Quantum Circuit and Wormhole Analog

The setup employs a quantum circuit to simulate the wormhole-like behavior essential for teleportation. The SYK Hamiltonian's chaotic nature allows the system to attain higher teleportation fidelity. The protocol commences by initializing the message as a two-qubit Bell state, embedding this within the quantum circuit, and then manipulating parameters like the inverse temperature ($\beta$) and coupling constant ($g$). The SYK and TFIM models are compared, revealing superior fidelity in the SYK-based teleportation.

Figure 1: Teleportation fidelity for N=6 SYK Hamiltonian with $\Delta^{(0,1)}$ operator for a range of $\beta$ values.

Figure 2: Teleportation fidelity for N=6 SYK Hamiltonian with $\Delta^{(0,2)}$ operator for a range of $\beta$ values.

Parameter Manipulation and Random Matrix Theory

The research explores variance in teleportation fidelity contingent on different $\beta$ values and the application of the SWAP operator. The Random Phase Theory aids in explaining these parametric variations due to its disorder-oriented nature, aligning with the chaotic SYK system. The decline in teleportation fidelity with increasing $\beta$ is attributed to the diminished entanglement in TFD states as they become increasingly mixed.

Figure 3: Comparison of teleportation fidelity for the N=6 SYK and N=6 TFIM models for $g$ values at $\beta = 0$.

Bell State Teleportation and Fidelity Analysis

For Bell state teleportation, a novel Pauli stabilizer-based fidelity measure was developed to diagnose the teleportation channel's effectiveness. This measure revealed that multi-qubit teleportation results in considerable enhancements in fidelity over single-qubit scenarios, due to the more complex entangled structure being teleported, which benefits from the SYK model's chaotic scrambling properties.

Temporal Dynamics and Information Propagation

The fidelity's temporal fluctuation was analyzed, providing insight into the quantum dynamics as governed by the SYK Hamiltonian.
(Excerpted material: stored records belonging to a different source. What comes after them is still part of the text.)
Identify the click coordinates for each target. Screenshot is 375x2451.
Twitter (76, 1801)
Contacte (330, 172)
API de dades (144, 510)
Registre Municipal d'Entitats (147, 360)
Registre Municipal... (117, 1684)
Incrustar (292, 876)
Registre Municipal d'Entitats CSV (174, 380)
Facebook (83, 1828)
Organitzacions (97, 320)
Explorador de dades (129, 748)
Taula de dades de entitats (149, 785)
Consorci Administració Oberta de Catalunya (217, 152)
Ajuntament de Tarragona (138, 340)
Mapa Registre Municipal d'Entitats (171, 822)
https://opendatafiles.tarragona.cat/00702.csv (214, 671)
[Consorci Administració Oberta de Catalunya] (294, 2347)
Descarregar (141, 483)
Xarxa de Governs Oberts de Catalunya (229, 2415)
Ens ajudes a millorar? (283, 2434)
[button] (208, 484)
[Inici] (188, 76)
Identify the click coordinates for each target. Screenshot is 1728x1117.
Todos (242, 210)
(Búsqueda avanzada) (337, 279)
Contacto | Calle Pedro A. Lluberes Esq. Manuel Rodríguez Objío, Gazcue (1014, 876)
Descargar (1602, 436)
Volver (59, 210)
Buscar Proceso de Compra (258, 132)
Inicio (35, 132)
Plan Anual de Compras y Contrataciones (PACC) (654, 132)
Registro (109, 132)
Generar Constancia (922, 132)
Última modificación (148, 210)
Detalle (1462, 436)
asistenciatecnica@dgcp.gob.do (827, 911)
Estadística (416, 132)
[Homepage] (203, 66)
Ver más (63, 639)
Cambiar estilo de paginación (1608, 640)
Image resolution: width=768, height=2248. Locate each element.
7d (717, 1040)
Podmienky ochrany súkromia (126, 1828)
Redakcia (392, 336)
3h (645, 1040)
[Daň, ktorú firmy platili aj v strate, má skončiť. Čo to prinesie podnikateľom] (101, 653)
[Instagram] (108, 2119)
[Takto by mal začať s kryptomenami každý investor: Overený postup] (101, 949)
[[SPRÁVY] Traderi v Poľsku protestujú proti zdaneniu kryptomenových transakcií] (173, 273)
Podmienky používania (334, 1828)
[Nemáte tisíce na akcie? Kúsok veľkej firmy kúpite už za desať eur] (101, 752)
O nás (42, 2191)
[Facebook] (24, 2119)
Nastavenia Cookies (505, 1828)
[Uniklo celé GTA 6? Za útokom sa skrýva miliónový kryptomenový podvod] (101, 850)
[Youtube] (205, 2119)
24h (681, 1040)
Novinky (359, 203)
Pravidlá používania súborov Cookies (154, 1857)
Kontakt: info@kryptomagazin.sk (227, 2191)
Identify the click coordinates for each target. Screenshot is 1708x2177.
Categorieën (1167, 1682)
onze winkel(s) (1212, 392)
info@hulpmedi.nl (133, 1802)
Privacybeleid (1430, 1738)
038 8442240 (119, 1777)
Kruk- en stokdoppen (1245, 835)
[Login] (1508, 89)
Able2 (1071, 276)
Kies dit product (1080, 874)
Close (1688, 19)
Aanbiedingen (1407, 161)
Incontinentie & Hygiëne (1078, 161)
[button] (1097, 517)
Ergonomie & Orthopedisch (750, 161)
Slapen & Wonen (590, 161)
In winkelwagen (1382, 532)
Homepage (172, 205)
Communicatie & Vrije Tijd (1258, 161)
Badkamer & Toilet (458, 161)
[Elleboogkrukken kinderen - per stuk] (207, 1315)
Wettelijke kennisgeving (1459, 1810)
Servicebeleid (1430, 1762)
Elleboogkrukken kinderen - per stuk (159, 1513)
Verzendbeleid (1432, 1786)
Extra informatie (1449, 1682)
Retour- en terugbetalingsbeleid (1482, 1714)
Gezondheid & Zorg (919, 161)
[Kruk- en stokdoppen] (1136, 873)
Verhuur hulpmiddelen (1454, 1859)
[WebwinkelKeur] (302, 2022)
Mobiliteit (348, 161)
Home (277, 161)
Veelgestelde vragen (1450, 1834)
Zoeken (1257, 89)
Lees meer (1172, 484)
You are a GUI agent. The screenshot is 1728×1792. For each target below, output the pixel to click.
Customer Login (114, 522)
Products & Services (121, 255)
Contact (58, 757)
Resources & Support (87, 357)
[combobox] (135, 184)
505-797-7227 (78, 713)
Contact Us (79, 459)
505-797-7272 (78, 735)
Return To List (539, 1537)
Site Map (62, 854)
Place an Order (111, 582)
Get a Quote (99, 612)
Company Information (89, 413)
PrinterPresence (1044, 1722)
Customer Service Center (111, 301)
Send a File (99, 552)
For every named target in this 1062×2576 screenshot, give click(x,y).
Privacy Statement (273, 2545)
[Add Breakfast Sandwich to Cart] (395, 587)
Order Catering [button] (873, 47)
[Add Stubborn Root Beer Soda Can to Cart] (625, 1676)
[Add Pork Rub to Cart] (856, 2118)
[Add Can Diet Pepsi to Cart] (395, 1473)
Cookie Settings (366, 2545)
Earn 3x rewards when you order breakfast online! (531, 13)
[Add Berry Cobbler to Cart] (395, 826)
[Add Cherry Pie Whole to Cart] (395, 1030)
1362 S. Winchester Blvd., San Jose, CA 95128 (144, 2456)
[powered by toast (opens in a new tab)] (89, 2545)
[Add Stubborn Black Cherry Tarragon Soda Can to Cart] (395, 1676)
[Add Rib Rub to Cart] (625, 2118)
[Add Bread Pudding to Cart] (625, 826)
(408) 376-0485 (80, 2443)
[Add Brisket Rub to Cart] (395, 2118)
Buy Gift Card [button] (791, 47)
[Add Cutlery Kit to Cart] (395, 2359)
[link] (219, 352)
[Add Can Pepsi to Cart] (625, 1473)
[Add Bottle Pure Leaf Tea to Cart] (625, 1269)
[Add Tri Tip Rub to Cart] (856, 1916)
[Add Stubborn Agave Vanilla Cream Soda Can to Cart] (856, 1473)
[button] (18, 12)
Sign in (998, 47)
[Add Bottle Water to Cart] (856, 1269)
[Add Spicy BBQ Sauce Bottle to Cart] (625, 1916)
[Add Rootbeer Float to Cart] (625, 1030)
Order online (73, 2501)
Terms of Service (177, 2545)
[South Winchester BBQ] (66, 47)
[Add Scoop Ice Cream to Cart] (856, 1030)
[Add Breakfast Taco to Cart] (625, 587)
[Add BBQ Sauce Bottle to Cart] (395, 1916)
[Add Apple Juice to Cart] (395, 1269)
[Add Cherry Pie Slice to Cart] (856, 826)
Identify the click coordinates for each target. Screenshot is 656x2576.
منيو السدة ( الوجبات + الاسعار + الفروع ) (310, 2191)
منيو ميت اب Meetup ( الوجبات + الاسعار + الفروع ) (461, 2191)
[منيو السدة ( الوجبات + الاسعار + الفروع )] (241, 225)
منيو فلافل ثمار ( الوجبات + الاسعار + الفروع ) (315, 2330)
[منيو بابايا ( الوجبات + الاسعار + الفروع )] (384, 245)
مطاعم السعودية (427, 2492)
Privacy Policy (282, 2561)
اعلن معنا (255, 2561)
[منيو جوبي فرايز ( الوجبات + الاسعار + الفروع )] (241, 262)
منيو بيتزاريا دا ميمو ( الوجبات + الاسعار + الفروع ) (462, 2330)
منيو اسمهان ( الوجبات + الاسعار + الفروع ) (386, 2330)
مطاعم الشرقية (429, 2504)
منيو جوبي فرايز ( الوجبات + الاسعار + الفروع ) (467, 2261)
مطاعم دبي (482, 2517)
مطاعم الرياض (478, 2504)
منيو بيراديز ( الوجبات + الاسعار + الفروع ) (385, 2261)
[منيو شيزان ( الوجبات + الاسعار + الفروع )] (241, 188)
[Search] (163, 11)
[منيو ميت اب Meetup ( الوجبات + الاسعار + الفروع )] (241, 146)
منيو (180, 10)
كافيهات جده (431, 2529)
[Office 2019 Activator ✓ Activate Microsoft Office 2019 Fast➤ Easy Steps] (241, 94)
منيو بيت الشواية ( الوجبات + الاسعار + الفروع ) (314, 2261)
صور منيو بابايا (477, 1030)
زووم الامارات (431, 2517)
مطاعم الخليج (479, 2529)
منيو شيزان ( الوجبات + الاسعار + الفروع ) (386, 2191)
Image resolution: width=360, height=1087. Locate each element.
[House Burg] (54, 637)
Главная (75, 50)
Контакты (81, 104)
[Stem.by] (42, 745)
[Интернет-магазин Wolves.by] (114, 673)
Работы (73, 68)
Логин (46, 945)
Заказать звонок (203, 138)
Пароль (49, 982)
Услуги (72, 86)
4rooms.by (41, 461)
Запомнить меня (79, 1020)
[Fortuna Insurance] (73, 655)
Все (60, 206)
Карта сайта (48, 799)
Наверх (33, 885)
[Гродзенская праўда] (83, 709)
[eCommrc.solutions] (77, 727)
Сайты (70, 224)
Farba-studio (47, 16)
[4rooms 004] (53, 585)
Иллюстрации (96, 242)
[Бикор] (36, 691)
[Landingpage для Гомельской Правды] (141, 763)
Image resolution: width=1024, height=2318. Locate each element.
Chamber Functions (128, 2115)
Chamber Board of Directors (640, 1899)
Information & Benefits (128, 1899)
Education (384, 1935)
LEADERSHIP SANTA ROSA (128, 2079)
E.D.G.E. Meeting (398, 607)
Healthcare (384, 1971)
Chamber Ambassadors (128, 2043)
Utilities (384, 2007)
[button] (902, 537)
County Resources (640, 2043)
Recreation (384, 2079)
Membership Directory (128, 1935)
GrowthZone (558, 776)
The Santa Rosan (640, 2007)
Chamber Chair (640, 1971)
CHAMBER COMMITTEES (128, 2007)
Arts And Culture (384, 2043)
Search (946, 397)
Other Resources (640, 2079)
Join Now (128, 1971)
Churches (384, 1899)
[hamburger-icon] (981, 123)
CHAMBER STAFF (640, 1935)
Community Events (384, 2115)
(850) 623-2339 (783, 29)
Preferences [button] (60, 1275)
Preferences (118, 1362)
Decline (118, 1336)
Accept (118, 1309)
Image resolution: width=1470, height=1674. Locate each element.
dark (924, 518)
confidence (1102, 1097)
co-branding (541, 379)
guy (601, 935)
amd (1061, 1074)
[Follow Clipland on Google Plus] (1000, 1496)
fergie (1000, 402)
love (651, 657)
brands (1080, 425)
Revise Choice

The spectral gap of the system directly influenced the recovery time for teleported messages, with smaller spectral gaps leading to faster recovery times. The fidelity reaches its peak within a narrow temporal window, demonstrating coherent information propagation in a quantum chaotic medium.

Figure 4: Variation of fidelity for N=3 SYK + N=2 message channel Bell state teleportation for a range of coupling constant (g) values for different $\beta$.

Effective Coherence Scale and Future Implications

A vital outcome was establishing an effective coherence scale ($\beta_c$), demarcating regimes of high and low fidelity. This scale aligns with thermal suppression theories, showing that the system achieves optimal teleportation fidelity below this threshold. Future work could advance the facilitation of quantum communication over larger distances and tackle challenges in accurately simulating more sophisticated quantum gravitational systems using comparable holographic principles.

Figure 5: Effective thermal coherence suppression scale plotted as a curve fit in a range of $\beta$ values and $\mathcal{F}_{\Phi^{+}}$ for Bell state teleportation protocol.

Conclusion

In conclusion, this paper sets a precedent in applying the SYK model for enhancing quantum teleportation protocols, particularly in wormhole-inspired settings. It underscores the potential of leveraging quantum chaotic systems to achieve high fidelity in quantum information transfer, paving the way for more complex quantum simulations and potential practical quantum communication systems.